OK, fair enough. I'm too lazy to track down all the media coverage on the study, but my recollection was that a few outlets mentioned that Kirsch et al. found that antidepressants work better than placebo for severe depression. But for mild and moderate depression, what was the score? Not mentioned in the CPA piece, but you can see in my prior post, for mild depression, meds were not looking good.
The review combines data from all submissions received by the (US) FDA before drugs are introduced into the US market. Authors do not discriminate between studies which include doses (in dose-finding studies) below the anticipated therapeutic threshold, and studies with more conventional dosing levels. Combining studies in this manner ignores elementary pharmacology, and reduces the ability to discriminatebetween the active ingredient and the placebo. This criticism has also been voiced about their previous publications.
This critique would hold water if another meta-analysis that was published in the New England Journal of Medicine with a bit of media splash (so I assume Dr. White might have read it), noted that, includingonly approved doses, the impact of antidepressants over placebo was small. So this critique is lame at best.
The main thesis of the article—that there are many failed clinical trials of antidepressants in the FDA database that are not reported in publications—has been known for many years. Such trials are conducted for a variety of regulatory reasons, including dose finding. To show whether antidepressants work in clinical practice requires different studies, which are not included in this article.

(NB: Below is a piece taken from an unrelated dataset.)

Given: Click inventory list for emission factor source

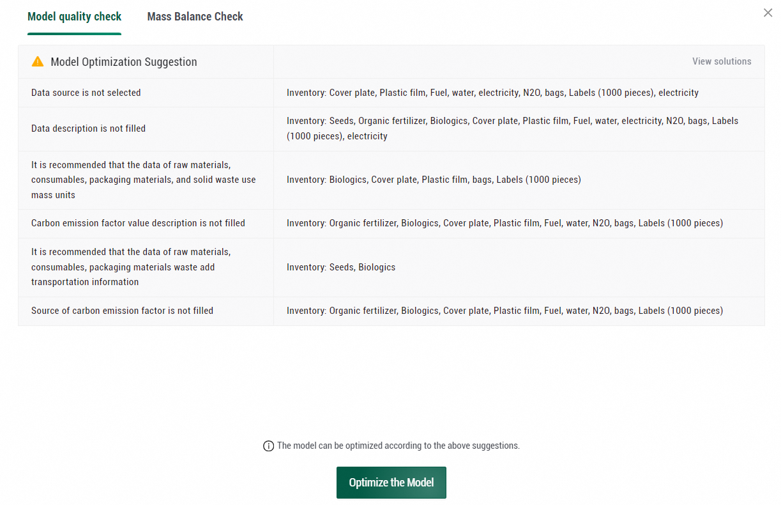Looking at the screenshot, I should coord(504,311).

I like this. It could be read as: "Sure, pharma doesn't publish a lot of their results -- who cares?" Again, going back to the Turner et al. study from NEJM, the average effect size for antidepressants vs. placebo was d = .15 (meager) in unpublished studies and d = .37 in published studies (small). Selective publication is not just because of dose-finding; it keeps negative information buried. This is not mentioned in the Important Message anywhere. The average effect size for antidepressants over placebo in unpublished studies was very small, which is likely why the studies were not published.
As we know in clinical practice, a substantial number of people do not respond to an antidepressant either:
at the first dosage they are given, or
within the usual six-week time frame of many of these studies, or indeed
to the first antidepressant prescribed.
Therefore, testing any single antidepressant for a short space of time will bias the results towards diminished clinical efficacy. This point, highlighted by many of those who have commented on the report, has been ignored by the authors and any subsequent media coverage.
Wait a second -- we should just assume that drugs work better in the long-term than they do in short-term studies. No data are cited to support this point. Actually, not a single citation is offered in the entire piece -- apparently this Message was too Important to bother with data. The STAR-D research on antidepressants in clinical practice did not exactly give cause for celebration regarding antidepressant efficacy. If someone did not respond to an initial course of medication, then switching/augmenting was not particularly helpful for most.
Our national mortality from suicide is greater than that from motor vehicle accidents and HIV combined.
Sad. And where's the evidence suggesting that antidepressants reduce suicide more than a placebo? Could it be that providing any sort of intervention that matches up to a placebo (i.e., is credible, delivered by a caring professional, etc.) might possibly reduce suicide? And isn't it also possible that our treatments don't do much to reduce suicide? Intervention in the time of crisis may save lives. But overall, I have not been convinced that we are saving lives in droves through the massive prescription of antidepressants. I know, that is heresy, but if we are going to claim that we are White Knights riding in to save lives, we should have a little bit more solid data on our side.
Thanks to the anonymous reader who passed along this Important Message regarding why antidepressants really work tremendously well and that any research which dares to challenge this point is, by fiat, invalid.